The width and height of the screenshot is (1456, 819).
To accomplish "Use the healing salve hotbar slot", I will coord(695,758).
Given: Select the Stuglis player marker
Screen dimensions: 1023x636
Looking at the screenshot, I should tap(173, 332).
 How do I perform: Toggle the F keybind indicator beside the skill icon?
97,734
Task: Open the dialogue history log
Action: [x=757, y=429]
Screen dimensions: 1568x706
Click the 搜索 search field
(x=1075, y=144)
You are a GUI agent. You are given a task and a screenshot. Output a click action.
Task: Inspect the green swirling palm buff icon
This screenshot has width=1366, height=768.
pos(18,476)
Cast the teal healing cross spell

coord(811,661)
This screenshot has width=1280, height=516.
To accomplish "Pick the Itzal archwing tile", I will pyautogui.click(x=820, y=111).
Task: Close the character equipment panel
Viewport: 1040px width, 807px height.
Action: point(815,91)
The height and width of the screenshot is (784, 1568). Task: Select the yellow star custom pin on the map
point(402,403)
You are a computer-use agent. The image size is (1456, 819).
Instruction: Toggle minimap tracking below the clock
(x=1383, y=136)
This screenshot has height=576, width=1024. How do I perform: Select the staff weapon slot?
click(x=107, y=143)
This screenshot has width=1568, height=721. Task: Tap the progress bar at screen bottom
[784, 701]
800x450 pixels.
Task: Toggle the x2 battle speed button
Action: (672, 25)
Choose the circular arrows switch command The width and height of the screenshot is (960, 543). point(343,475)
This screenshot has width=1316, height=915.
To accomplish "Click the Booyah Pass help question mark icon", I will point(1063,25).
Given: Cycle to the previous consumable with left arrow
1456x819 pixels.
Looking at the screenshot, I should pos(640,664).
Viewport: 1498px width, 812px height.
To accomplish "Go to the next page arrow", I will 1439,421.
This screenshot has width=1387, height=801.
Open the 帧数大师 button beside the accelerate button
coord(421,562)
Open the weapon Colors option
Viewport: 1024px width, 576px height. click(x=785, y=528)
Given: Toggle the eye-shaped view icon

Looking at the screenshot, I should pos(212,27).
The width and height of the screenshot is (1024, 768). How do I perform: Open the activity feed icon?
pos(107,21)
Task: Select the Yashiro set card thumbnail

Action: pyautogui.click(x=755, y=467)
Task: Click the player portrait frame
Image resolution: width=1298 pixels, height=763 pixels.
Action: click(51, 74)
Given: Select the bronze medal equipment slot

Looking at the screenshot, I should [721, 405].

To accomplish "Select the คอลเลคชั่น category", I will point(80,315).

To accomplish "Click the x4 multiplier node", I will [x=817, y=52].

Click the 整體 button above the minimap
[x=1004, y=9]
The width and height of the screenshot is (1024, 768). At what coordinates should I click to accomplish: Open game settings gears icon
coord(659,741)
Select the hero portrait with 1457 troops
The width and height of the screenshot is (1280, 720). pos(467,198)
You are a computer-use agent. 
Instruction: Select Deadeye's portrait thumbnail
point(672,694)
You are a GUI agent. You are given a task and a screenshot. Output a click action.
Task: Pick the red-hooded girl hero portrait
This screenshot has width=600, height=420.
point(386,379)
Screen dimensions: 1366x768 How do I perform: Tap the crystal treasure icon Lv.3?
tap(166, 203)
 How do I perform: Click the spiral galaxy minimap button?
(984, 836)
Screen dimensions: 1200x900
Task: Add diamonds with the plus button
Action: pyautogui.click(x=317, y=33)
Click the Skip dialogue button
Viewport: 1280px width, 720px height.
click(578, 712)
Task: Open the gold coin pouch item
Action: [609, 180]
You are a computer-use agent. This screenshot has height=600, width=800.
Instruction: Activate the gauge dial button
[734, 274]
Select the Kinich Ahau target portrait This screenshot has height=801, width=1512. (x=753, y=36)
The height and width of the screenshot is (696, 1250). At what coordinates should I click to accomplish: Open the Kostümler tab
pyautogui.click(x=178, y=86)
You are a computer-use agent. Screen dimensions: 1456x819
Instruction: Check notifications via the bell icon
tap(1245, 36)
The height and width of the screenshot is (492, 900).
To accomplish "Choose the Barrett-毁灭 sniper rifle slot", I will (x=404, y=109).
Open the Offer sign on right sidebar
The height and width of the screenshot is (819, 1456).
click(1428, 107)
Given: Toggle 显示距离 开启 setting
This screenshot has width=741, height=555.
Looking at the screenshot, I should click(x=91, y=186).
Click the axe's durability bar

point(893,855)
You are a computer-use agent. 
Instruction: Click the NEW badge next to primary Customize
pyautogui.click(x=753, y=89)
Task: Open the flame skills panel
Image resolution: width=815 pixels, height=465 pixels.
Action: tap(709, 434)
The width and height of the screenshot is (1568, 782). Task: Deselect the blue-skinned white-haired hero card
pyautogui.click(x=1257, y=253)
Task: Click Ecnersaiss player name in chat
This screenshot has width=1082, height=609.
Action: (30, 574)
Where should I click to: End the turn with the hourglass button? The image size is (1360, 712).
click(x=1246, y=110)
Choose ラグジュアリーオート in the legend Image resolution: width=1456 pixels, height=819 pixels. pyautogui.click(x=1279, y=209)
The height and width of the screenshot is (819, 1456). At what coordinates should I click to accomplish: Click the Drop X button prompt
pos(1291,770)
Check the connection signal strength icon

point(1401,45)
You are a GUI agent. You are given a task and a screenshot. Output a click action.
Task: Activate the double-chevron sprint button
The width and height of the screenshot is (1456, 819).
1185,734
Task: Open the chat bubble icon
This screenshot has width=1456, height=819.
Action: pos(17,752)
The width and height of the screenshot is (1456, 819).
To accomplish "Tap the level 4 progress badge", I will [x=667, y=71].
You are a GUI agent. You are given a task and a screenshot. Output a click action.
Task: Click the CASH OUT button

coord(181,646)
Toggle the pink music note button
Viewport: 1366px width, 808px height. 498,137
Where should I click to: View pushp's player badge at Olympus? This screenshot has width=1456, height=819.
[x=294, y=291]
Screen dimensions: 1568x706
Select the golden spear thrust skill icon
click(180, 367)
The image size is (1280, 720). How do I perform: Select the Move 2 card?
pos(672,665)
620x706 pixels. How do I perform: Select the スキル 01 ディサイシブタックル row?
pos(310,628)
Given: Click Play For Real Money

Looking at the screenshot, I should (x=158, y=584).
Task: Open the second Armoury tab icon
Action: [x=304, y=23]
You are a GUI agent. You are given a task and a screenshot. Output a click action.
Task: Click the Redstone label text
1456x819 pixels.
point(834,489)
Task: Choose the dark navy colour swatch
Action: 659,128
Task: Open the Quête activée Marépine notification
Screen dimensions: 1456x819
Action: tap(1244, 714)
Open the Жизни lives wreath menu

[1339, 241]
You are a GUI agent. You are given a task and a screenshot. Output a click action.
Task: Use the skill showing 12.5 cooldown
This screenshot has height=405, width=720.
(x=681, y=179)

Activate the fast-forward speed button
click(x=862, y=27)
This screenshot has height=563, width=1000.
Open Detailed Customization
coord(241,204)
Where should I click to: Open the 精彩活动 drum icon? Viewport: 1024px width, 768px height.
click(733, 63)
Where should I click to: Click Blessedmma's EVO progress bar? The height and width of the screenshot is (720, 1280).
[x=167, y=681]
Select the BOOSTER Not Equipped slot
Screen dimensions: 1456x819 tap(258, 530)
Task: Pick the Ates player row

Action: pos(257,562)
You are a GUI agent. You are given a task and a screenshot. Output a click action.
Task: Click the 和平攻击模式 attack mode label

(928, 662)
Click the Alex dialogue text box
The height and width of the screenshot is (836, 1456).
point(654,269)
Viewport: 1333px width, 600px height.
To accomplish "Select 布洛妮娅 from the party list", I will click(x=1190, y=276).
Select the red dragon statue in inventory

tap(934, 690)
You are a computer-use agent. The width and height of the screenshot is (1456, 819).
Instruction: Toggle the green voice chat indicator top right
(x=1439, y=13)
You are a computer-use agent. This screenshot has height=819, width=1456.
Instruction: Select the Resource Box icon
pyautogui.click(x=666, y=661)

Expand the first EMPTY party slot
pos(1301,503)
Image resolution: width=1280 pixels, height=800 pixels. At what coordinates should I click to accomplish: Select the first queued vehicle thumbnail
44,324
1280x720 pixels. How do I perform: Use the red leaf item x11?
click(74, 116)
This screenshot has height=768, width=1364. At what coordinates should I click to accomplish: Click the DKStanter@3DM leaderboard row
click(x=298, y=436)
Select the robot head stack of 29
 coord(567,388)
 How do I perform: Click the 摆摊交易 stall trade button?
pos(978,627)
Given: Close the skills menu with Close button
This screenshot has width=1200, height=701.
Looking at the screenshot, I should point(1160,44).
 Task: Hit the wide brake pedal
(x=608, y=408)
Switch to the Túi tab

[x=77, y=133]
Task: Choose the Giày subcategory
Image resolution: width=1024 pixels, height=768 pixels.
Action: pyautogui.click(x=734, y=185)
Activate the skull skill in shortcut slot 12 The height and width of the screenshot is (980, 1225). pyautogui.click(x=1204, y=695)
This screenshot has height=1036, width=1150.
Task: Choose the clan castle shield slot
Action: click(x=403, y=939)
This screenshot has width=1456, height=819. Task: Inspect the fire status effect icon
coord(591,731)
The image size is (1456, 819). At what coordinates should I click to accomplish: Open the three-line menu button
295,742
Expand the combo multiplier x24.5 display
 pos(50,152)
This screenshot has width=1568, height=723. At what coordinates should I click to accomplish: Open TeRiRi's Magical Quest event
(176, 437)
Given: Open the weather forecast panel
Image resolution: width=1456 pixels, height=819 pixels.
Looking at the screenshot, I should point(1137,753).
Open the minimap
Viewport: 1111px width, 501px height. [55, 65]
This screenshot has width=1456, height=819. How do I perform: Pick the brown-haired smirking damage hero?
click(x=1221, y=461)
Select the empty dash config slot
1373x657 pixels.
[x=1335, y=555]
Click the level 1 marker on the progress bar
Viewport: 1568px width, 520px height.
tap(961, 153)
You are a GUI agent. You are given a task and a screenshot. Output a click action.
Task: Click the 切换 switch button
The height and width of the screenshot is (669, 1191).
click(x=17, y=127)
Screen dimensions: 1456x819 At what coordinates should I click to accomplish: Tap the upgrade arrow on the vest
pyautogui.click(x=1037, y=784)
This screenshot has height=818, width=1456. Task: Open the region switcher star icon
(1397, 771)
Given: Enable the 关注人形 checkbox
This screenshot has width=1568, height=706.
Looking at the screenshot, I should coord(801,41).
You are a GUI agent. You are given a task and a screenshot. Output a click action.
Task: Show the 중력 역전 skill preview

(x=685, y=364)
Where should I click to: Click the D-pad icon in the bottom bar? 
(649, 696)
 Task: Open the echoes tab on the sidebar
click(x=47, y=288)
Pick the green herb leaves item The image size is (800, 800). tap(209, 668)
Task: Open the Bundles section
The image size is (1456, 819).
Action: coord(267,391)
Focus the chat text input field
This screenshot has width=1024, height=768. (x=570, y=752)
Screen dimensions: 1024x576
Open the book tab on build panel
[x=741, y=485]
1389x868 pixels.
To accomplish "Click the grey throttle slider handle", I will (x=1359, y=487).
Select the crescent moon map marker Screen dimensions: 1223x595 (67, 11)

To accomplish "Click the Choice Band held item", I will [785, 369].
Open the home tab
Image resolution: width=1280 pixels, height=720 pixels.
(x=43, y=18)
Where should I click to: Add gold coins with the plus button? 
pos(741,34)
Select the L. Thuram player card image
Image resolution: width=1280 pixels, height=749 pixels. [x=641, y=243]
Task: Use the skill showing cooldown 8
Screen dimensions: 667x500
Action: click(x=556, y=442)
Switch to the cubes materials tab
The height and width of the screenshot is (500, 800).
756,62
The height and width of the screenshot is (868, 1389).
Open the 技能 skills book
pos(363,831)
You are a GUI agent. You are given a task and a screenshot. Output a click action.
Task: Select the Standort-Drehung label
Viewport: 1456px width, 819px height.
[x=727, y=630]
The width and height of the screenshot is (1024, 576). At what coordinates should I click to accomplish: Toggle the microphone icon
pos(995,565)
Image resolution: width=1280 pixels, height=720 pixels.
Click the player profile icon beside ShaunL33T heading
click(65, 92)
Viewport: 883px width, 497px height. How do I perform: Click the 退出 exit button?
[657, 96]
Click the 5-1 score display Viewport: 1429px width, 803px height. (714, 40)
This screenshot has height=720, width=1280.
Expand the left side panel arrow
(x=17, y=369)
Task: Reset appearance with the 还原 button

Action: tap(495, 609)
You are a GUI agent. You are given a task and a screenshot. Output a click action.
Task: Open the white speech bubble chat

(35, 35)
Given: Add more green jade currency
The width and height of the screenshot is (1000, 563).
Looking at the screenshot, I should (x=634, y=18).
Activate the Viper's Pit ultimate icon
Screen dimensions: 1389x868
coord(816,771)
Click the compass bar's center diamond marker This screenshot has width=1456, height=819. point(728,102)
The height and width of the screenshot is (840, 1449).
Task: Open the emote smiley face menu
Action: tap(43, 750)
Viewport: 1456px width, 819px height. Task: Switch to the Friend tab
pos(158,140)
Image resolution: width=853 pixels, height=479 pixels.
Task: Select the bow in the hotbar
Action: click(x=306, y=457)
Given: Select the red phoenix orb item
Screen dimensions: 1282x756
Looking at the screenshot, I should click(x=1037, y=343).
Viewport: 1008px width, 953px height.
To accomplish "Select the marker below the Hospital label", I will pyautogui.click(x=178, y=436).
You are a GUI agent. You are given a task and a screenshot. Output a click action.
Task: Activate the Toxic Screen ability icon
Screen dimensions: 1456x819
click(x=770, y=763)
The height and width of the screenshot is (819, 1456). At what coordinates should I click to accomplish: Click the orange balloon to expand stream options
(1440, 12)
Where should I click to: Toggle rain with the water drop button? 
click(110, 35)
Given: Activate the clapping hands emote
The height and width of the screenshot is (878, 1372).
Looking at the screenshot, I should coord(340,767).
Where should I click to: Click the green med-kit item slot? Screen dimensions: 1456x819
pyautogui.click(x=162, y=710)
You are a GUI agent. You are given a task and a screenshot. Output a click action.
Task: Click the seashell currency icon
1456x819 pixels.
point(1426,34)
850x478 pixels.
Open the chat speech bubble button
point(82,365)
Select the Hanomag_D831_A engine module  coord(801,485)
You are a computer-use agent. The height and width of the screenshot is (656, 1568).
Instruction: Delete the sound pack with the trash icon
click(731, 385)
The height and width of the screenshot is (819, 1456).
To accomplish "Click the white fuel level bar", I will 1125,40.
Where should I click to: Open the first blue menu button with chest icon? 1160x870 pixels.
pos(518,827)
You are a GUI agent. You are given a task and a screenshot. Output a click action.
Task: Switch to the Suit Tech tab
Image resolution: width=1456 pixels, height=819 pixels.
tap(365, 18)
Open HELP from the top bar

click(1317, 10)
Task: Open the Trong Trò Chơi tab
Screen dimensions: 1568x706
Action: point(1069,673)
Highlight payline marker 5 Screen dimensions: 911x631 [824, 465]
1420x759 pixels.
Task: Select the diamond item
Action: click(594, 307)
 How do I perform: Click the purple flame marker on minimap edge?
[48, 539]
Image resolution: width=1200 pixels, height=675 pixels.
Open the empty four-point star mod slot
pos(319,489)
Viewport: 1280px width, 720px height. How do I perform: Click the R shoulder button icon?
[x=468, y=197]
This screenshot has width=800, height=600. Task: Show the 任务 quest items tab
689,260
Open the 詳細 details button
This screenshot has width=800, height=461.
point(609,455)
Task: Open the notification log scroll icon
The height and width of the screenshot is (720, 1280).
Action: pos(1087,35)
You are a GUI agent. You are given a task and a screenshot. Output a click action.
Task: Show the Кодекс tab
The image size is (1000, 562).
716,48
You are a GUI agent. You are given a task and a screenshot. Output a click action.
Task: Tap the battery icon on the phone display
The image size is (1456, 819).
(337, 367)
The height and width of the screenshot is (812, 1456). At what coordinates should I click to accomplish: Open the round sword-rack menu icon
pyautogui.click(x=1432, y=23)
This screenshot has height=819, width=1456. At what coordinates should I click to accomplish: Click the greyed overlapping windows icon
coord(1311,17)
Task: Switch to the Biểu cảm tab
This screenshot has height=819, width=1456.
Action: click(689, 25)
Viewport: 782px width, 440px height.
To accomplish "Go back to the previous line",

What you will do: Could you copy out the items starting with the line that contains "Given: Activate the clapping hands emote" and going on through the line that contains "pyautogui.click(x=162, y=710)", leaving every character unchanged?

Reply:
Given: Activate the clapping hands emote
The height and width of the screenshot is (878, 1372).
Looking at the screenshot, I should coord(340,767).
Where should I click to: Click the green med-kit item slot? Screen dimensions: 1456x819
pyautogui.click(x=162, y=710)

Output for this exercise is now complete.